Viton/Butyl gloves are not great with DMSO, so do pay attention.
See p.6 of the attached Ansell pdf. Their nitrile glove seem to be ok for this stuff (Dimethyl Sulfoxide or DMSO). I’ve highlighted the relevant row. Perhaps it’s due to the glove’s thickness (they come in a variety of styles, all really thick) or special construction?
Ansell’s nitrile Solvex gloves are way thicker than mechanic’s nitrile gloves with most @ 17mils (.46mm). Some at .56mm.
View attachment 8495545
The Kimberly Clark pdf for incidental exposure for their thin nitrile exam gloves, below, also attached, I think says at a 99.99% concentration, it takes 8min for DMSO to go through a nitrile glove at a 501 pg/cm2/min permeation rate (ASTM F739-99A). Which doesn’t mean a lot to me, but they give the glove a red rating.
View attachment 8495543
So no nitrile for me when handling this stuff, even at 10% concentration.
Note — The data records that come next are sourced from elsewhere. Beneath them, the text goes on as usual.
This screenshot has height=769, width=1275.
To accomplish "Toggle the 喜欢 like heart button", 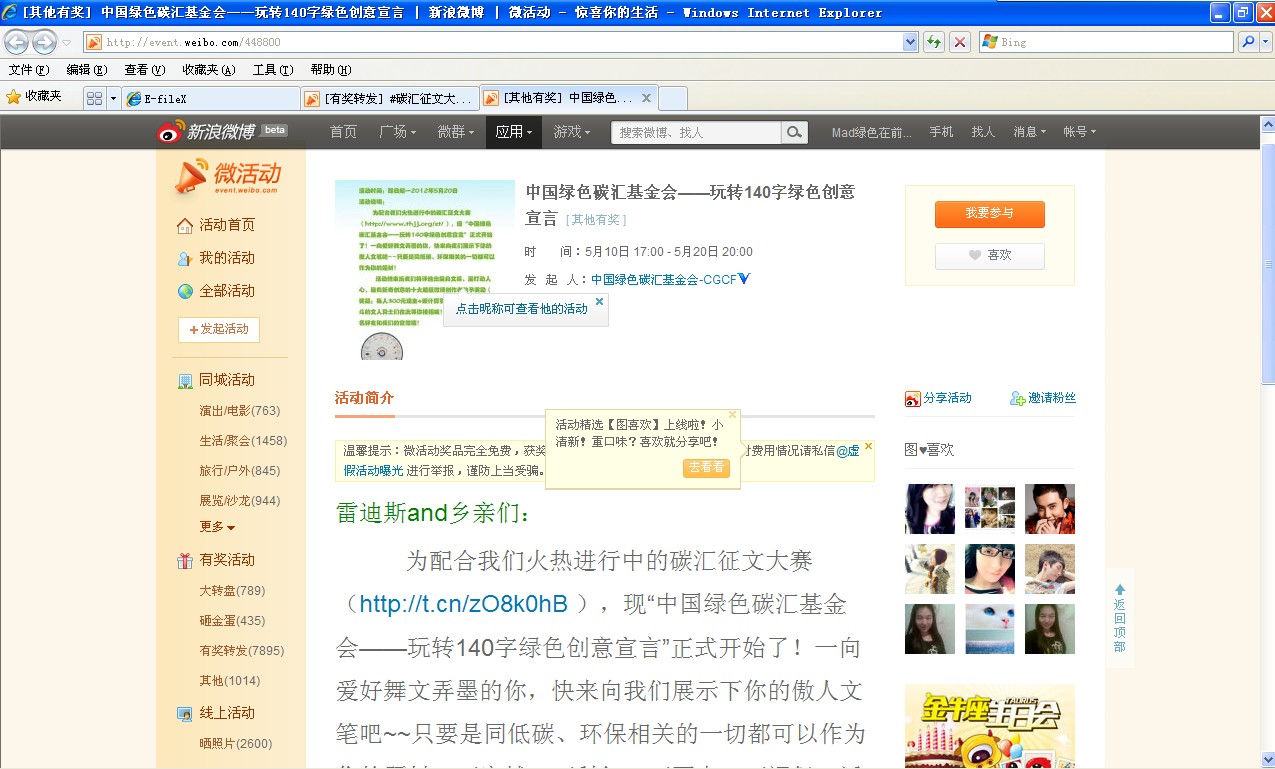I will (x=990, y=256).
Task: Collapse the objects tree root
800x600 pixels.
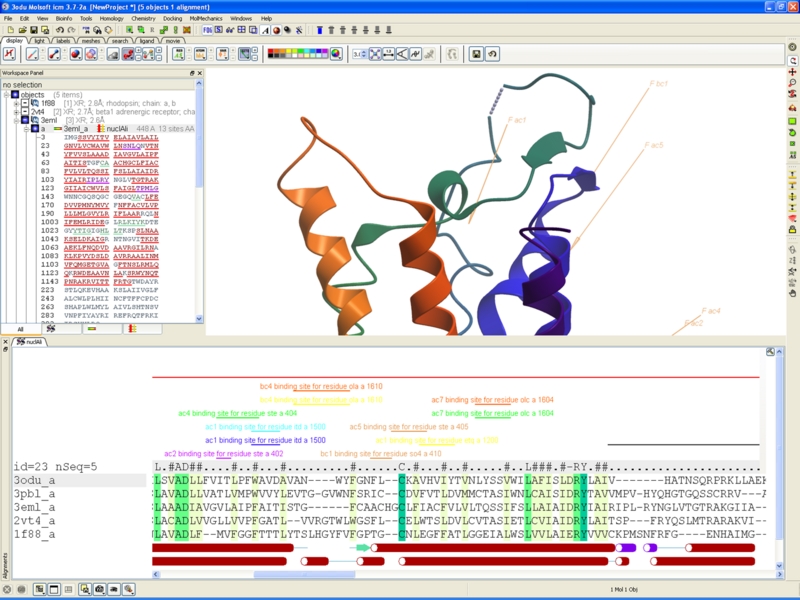Action: click(6, 95)
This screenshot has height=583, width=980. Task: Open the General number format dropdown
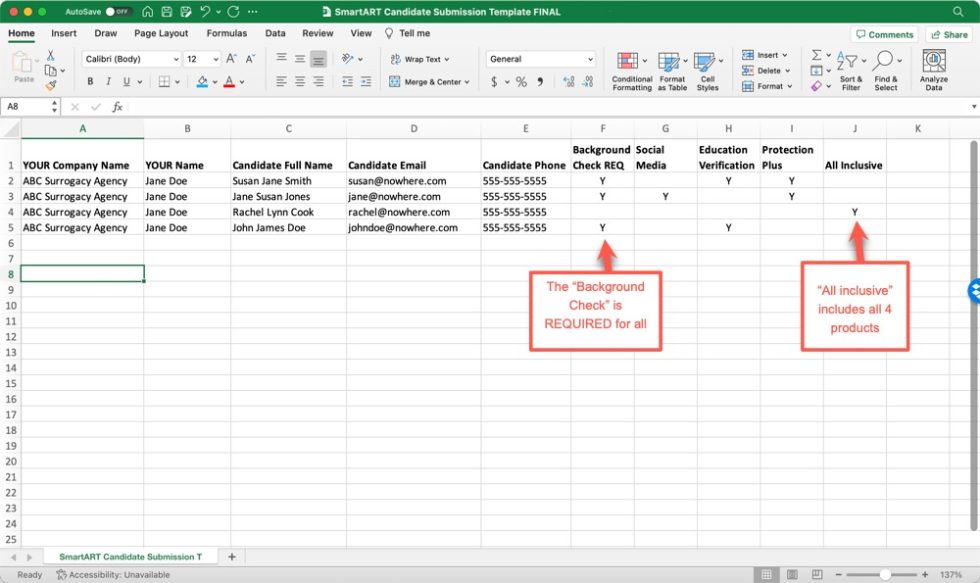click(x=589, y=59)
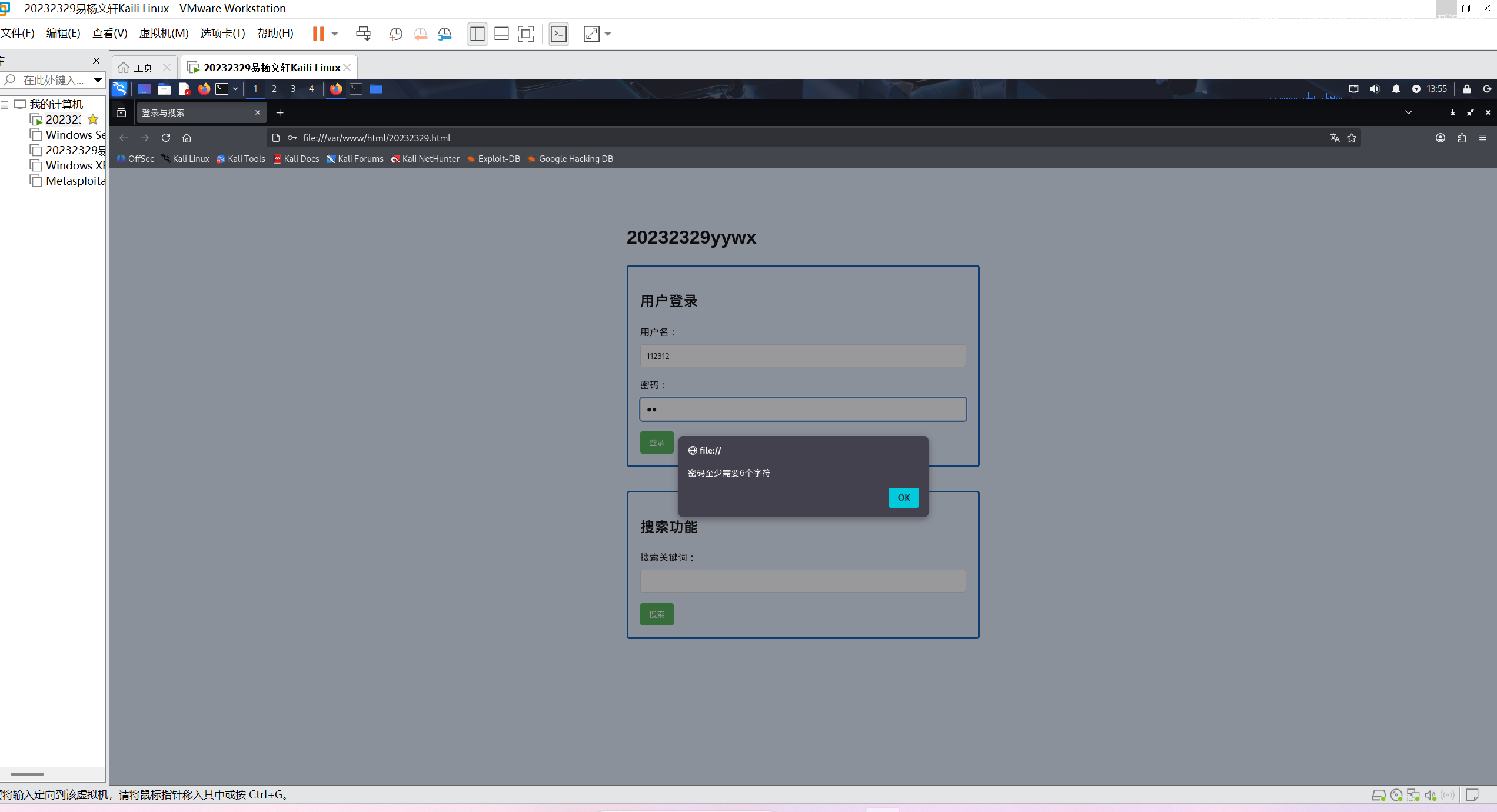Open library search filter dropdown arrow
The height and width of the screenshot is (812, 1497).
click(x=98, y=80)
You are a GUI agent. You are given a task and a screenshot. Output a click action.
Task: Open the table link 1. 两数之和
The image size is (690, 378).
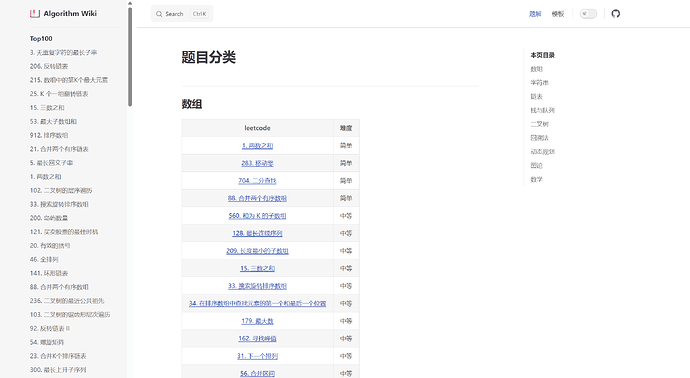point(257,146)
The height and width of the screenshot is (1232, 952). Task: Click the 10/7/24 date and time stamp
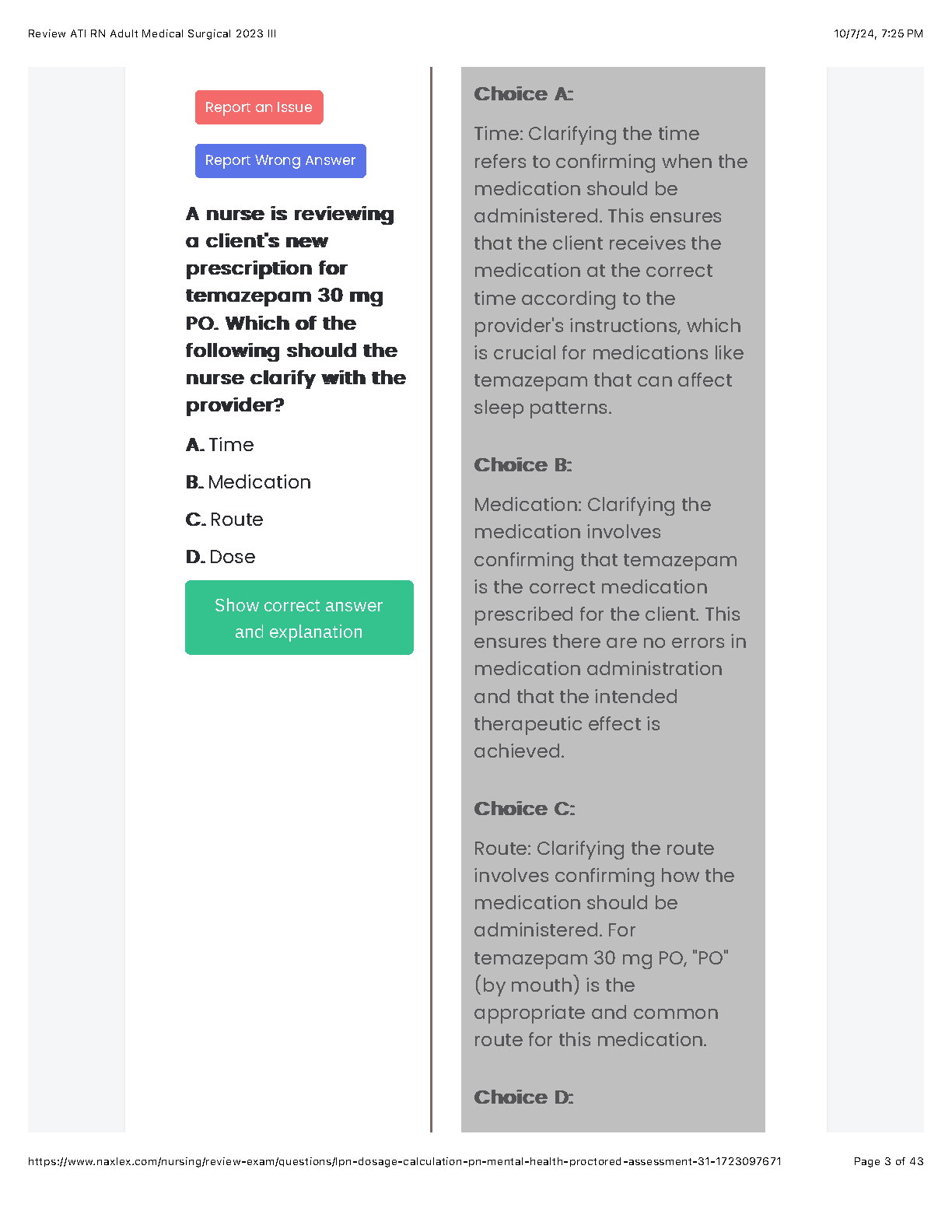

As someone mentioned (I think), it seems by itself and with nothing else on your skin or in the DMSO solution, it’s sold over the counter as an arthritis balm and is used by veterinarians too.
As someone ALSO mentioned, DMSO affects the skin barrier, allowing whatever else is dissolved or carried in the DMSO cleaner to pass into your bloodstream. With suppressors, lead is one of those somethings. As well as copper and carbon and who knows what else.
Butyl rubber gloves of sufficient thickness are not cheap, but have lasted me a couple years with a lot of acetone use (cleaning cast iron machinery tops). Then they got tacky feeling and were thrown away.
I imagine the tackiness was caused by the slow ingress of the acetone into the rubber, which was expected, of course. Not sure what are the signs of DMSO breaking down the glove.
Most chem gloves aren’t forever, unfortunately. Certain chemicals just break down even the best glove material. However, in this case I’m not sure if material breakdown is a factor with DMSO+Butyl Rubber, given Ansell’s “—“ permeation rating for their butyl rubber glove.
Here are the ones I use at $63 bucks.
Butyl Chemical Resistant Gloves
You can also buy the 14mil version in large for a bit cheaper,
currently at $45.
Unfortunately I think, as with the Dip method of suppressor cleaning, we’re going to see a bunch of accidental poisonings with this stuff when cleaning suppressors.
As a rule, men are stupidly careless around chemicals, with stuff in the air, and around loud noises. Anything that doesn’t immediately cause blood to pour forth, basically.
I am not a chemist, but I can read (sorta) lol.
Please let me know if I’ve interpreted the PDFs wrong, the manufacturers are bunk, or if there are other resources I should be looking at.